Re: Parallel Append implementation

On 23 March 2017 at 16:26, Amit Khandekar <amitdkhan(dot)pg(at)gmail(dot)com> wrote:
> On 23 March 2017 at 05:55, Robert Haas <robertmhaas(at)gmail(dot)com> wrote:
>> On Wed, Mar 22, 2017 at 4:49 AM, Amit Khandekar <amitdkhan(dot)pg(at)gmail(dot)com>
wrote:
>>> Attached is the updated patch that handles the changes for all the
>>> comments except the cost changes part. Details about the specific
>>> changes are after the cost-related points discussed below.
>>>
>>> For non-partial paths, I was checking following 3 options :
>>>
>>> Option 1. Just take the sum of total non-partial child costs and
>>> divide it by number of workers. It seems to be getting close to the
>>> actual cost.
>>
>> If the costs for all children are about equal, then that works fine.
>> But when they are very unequal, then it's highly misleading.
>>
>>> Option 2. Calculate exact cost by an algorithm which I mentioned
>>> before, which is pasted below for reference :
>>> Per­subpath cost : 20 16 10 8 3 1, with 3 workers.

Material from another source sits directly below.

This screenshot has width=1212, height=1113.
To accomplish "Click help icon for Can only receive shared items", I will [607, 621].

>>> After 10 time units (this is minimum of first 3 i.e. 20, 16, 10), the
>>> times remaining are :
>>> 10 6 0 8 3 1
>>> After 6 units (minimum of 10, 06, 08), the times remaining are :
>>> 4 0 0 2 3 1
>>> After 2 units (minimum of 4, 2, 3), the times remaining are :
>>> 2 0 0 0 1 1
>>> After 1 units (minimum of 2, 1, 1), the times remaining are :
>>> 1 0 0 0 0 0
>>> After 1 units (minimum of 1, 0 , 0), the times remaining are :
>>> 0 0 0 0 0 0
>>> Now add up above time chunks : 10 + 6 + 2 + 1 + 1 = 20
>>
>
>> This gives the same answer as what I was proposing
>
> Ah I see.
>
>> but I believe it's more complicated to compute.

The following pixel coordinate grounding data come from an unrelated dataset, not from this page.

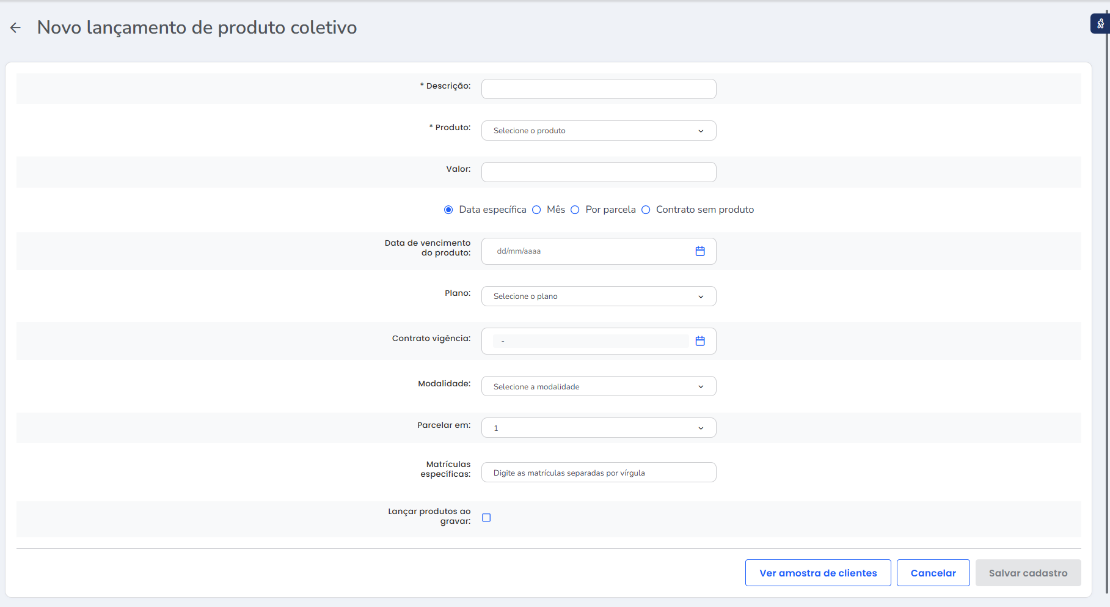The image size is (1110, 607).
Task: Click Ver amostra de clientes button
Action: click(x=817, y=573)
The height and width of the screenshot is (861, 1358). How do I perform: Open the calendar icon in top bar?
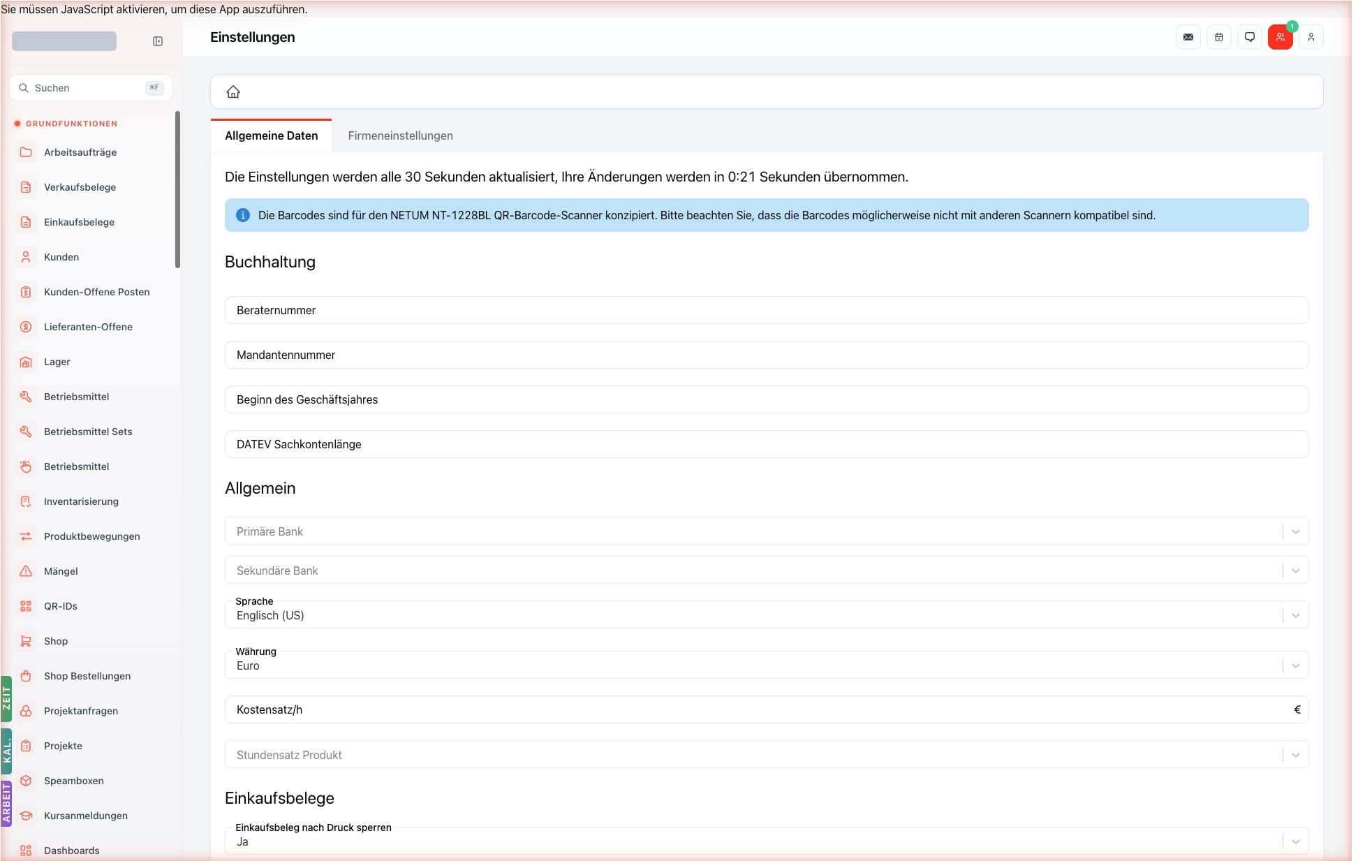(x=1219, y=37)
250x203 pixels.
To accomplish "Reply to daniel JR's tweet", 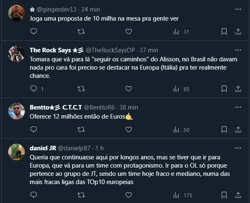I will (x=34, y=195).

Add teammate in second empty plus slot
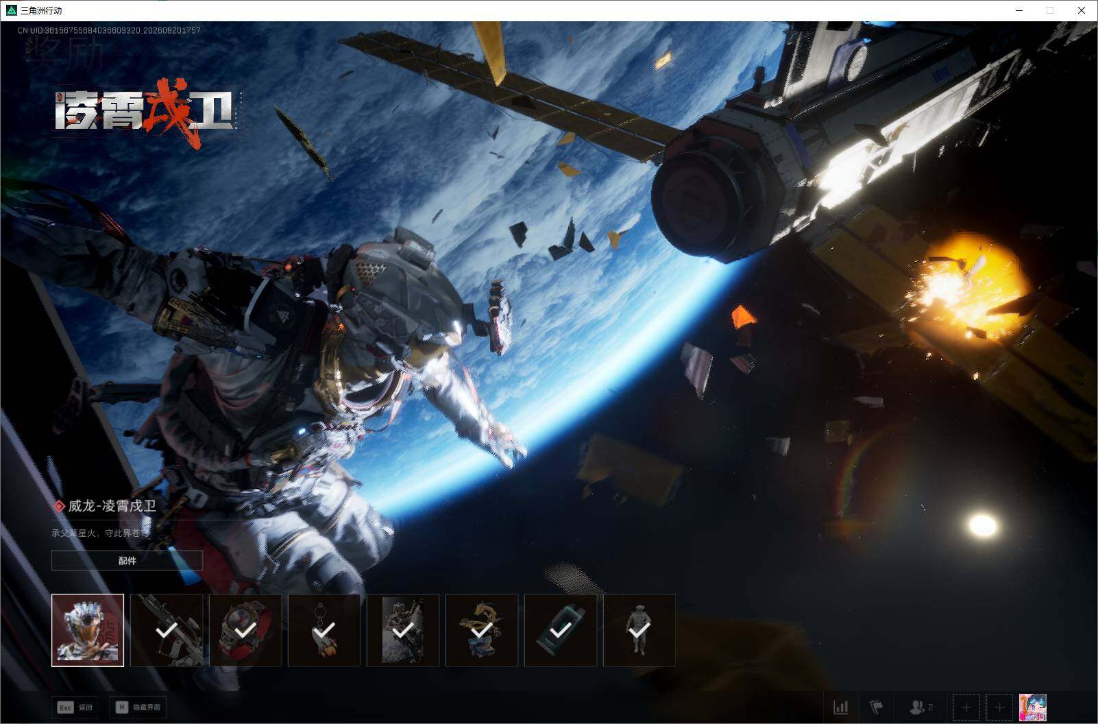tap(999, 707)
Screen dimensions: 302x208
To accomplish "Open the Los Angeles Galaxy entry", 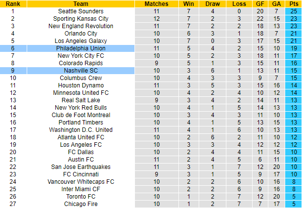I will [81, 41].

> Yes a bit, particularly because in my algorithm, I would have to do
> 'n' subtractions each time, in case of 'n' workers. But it looked more
> natural because it follows exactly the way we manually calculate.
>
>> The way my proposal would work in this
>> case is that we would start with an array C[3] (since there are three
>> workers], with all entries 0. Logically C[i] represents the amount of
>> work to be performed by worker i. We add each path in turn to the
>> worker whose array entry is currently smallest; in the case of a tie,
>> just pick the first such entry.
>>
>> So in your example we do this:
>>
>> C[0] += 20;
>> C[1] += 16;
>> C[2] += 10;
>> /* C[2] is smaller than C[0] or C[1] at this point, so we add the next
>> path to C[2] */
>> C[2] += 8;
>> /* after the previous line, C[1] is now the smallest, so add to that
>> entry next */
>> C[1] += 3;
>> /* now we've got C[0] = 20, C[1] = 19, C[2] = 18, so add to C[2] */
>> C[2] += 1;
>> /* final result: C[0] = 20, C[1] = 19, C[2] = 19 */
>>
>> Now we just take the highest entry that appears in any array, which in
>> this case is C[0], as the total cost.
>
> Wow. The way your final result exactly tallies with my algorithm
> result is very interesting. This looks like some maths or computer
> science theory that I am not aware.
>
> I am currently coding the algorithm using your method.

While I was coding this, I was considering if Path->rows also should
be calculated similar to total cost for non-partial subpath and total
cost for partial subpaths. I think for rows, we can just take
total_rows divided by workers for non-partial paths, and this
approximation should suffice. It looks odd that it be treated with the
same algorithm we chose for total cost for non-partial paths.

Meanwhile, attached is a WIP patch v10. The only change in this patch
w.r.t. the last patch (v9) is that this one has a new function defined
append_nonpartial_cost(). Just sending this to show how the algorithm
looks like; haven't yet called it.